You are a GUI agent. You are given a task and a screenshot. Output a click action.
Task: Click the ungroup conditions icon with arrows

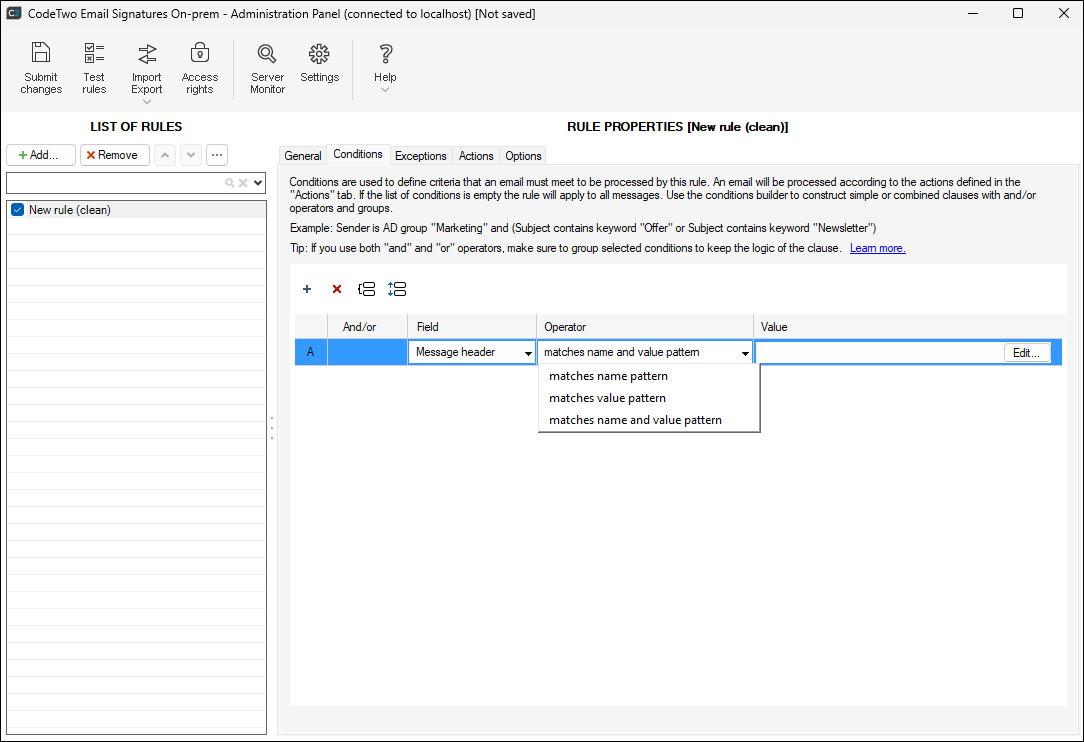397,289
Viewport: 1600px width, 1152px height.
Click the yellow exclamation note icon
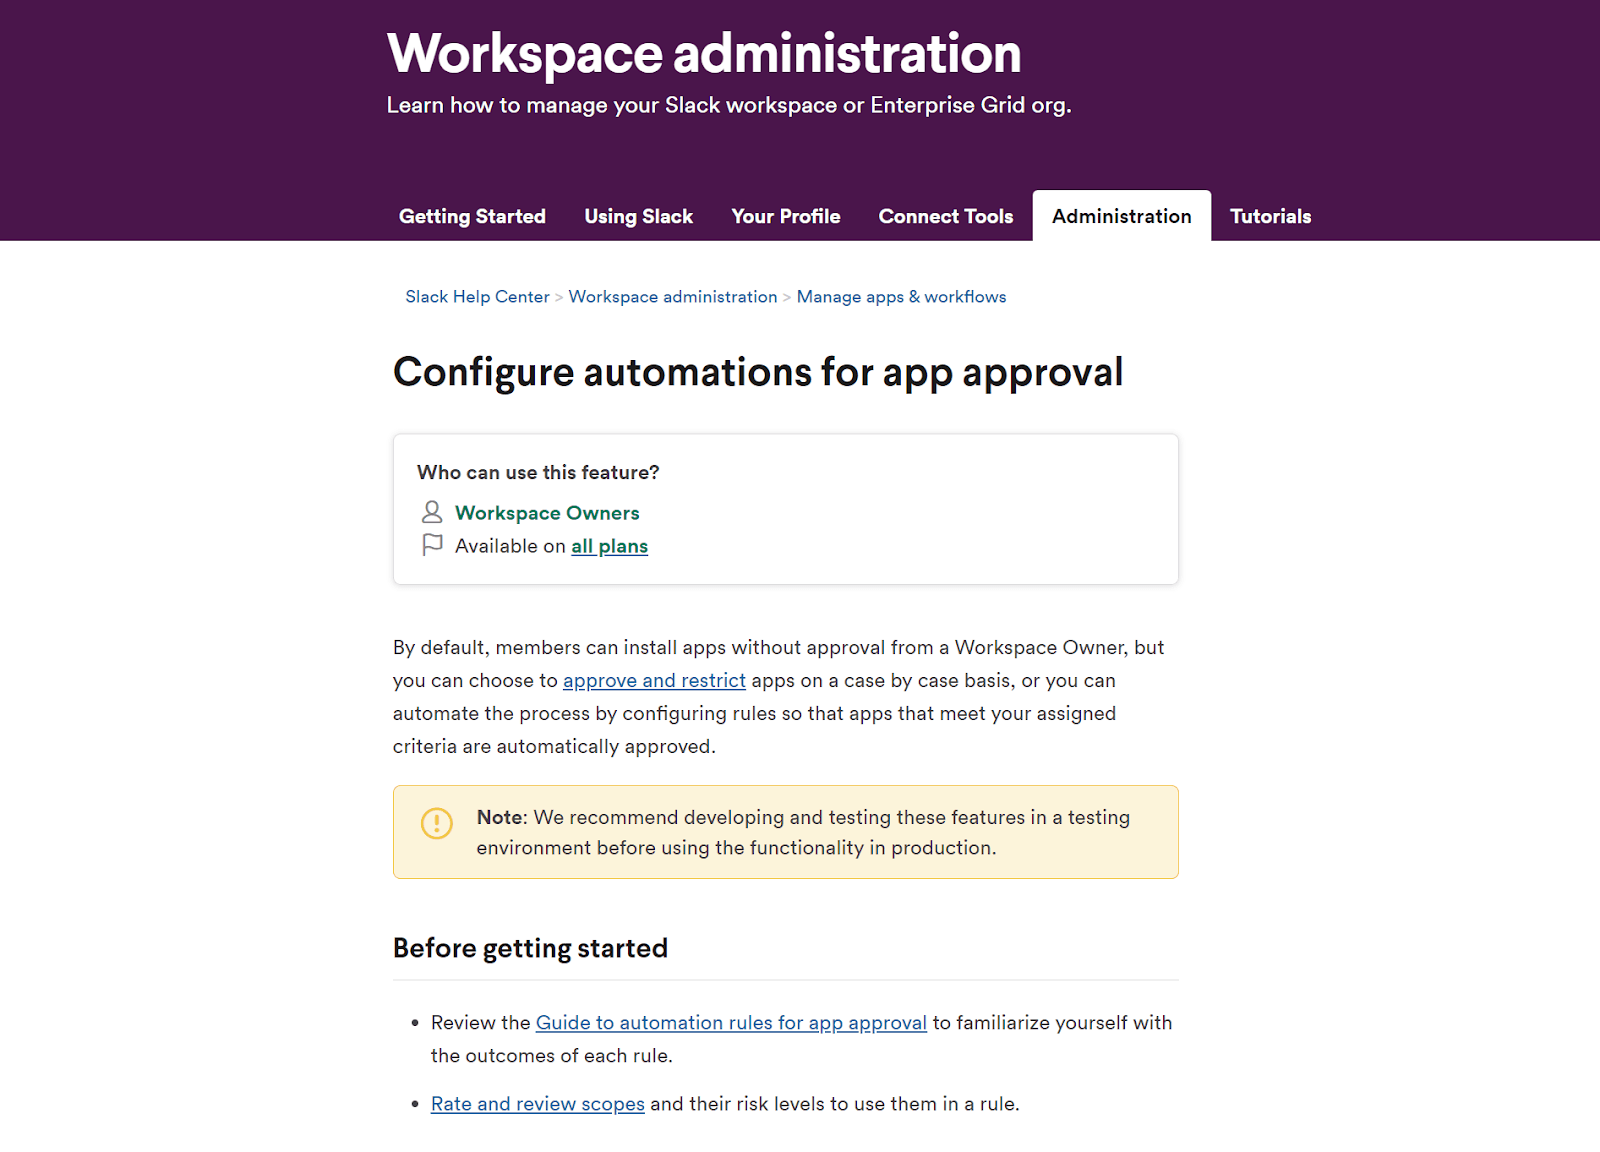pyautogui.click(x=437, y=823)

────────

Give all of the material again, exactly, apart from the pictures.

> Exercise solution:
You are a GUI agent. You are given a task and a screenshot. Output a click action.
Task: Click the ungroup conditions icon with arrows

397,289
Viewport: 1600px width, 1152px height.
Click the yellow exclamation note icon
pyautogui.click(x=437, y=823)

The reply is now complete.